Document --release option on meteor publish command
jankapunkt opened this issue · comments
Jan Küster commented
Using Meteor 2.14 I can enter meteor publish --help
which gives the following documentation:
Usage: meteor publish [--create]
meteor publish --update
Publishes a new version of a local package to the package server. Must be run
from the directory containing the package. Reads the package.js file for version
information, builds the package and sends both the package source and the built
version of the package to the package server.

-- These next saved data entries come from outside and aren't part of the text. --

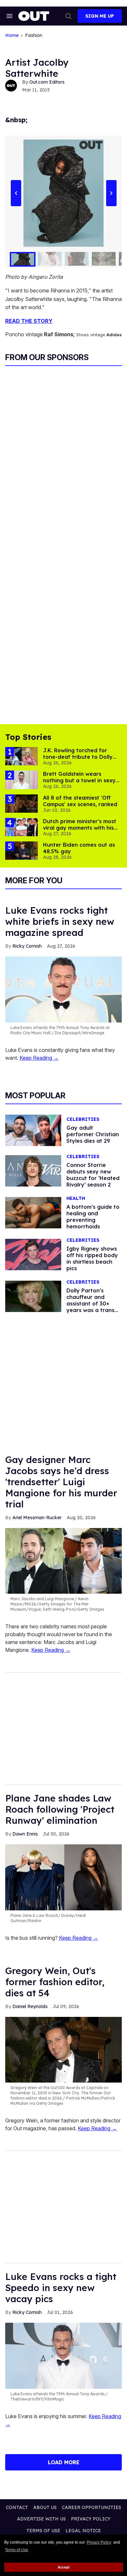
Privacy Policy (99, 2542)
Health (75, 1198)
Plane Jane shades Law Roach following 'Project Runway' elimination (59, 1809)
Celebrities (82, 1119)
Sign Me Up (99, 16)
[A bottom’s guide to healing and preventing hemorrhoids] (33, 1212)
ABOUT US (45, 2507)
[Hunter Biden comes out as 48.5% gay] (21, 850)
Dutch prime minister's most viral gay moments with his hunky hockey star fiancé (79, 828)
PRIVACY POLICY (90, 2519)
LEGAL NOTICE (83, 2531)
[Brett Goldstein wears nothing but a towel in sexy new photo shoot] (21, 779)
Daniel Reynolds (30, 2006)
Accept (64, 2567)
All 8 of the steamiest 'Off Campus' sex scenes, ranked (80, 800)
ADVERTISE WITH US (41, 2519)
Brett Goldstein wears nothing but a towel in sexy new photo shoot (79, 780)
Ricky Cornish (27, 946)
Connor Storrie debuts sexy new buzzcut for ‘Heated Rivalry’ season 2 (93, 1175)
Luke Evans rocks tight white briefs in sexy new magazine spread (59, 921)
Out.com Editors (46, 82)
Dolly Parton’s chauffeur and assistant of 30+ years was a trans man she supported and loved (92, 1306)
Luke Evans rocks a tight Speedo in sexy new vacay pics (60, 2287)
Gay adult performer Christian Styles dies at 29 (92, 1134)
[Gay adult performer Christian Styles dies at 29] (33, 1130)
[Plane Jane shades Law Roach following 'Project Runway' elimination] (63, 1877)
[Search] (68, 16)
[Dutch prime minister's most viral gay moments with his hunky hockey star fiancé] (21, 826)
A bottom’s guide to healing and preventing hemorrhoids (93, 1217)
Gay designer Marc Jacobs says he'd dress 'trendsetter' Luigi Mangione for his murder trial (61, 1482)
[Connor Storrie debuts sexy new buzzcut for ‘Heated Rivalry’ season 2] (33, 1170)
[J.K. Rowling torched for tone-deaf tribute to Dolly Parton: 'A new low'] (21, 756)
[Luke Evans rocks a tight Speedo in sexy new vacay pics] (63, 2355)
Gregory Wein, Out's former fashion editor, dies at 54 (55, 1982)
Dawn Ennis (25, 1833)
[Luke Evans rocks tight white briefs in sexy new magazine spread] (63, 989)
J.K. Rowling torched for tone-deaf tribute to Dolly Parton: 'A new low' (78, 757)
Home (12, 35)
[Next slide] (111, 193)
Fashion (33, 35)
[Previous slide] (15, 193)
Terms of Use (16, 2550)
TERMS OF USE (43, 2531)
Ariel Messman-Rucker (37, 1517)
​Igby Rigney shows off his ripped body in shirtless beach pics (92, 1258)
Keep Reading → (39, 1058)
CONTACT (17, 2507)
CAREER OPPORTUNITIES (91, 2507)
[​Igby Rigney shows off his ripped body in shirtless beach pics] (33, 1254)
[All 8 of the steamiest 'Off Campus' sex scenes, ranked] (21, 803)
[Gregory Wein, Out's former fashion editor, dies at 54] (63, 2049)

This will create at most one build of the package. If the package has an
OS-dependent binary component, publishing will only register metadata about the
package. The binary component will be compiled when it is installed into an
application with `meteor add`. To pre-build a package for a particular platform,
use the `meteor publish-for-arch` command.
This will mark you as the only maintainer of the package. You can use
'meteor admin maintainers' to change package maintainers. For more information
about admin commands, run 'meteor help admin'.
Change the metadata for a given version of a package by running with the
--update flag. That will set the git url, version summary, longform description
and documentation in the database to their new values. You can use 'meteor show'
to preview the results.
Pass --create to create a new package.
Options:
--create publish a new package
--update changed metadata of a previously published version
--allow-incompatible-update Allow packages in your project to be upgraded or
downgraded to versions that are potentially incompatible with the
current versions, if required to satisfy all package version
constraints.
--no-lint don't run linters on the published package and its local
dependencies before publishing
However, I didn't know that I can actually use --release
here in order to resolve "top-level" version conflicts, which was recently a big blocker when attempting to publish packages for 3.0 beta.
This option should be added to the help and maybe also to the migration docs. Might be crucial for people who struggle with migrating packages.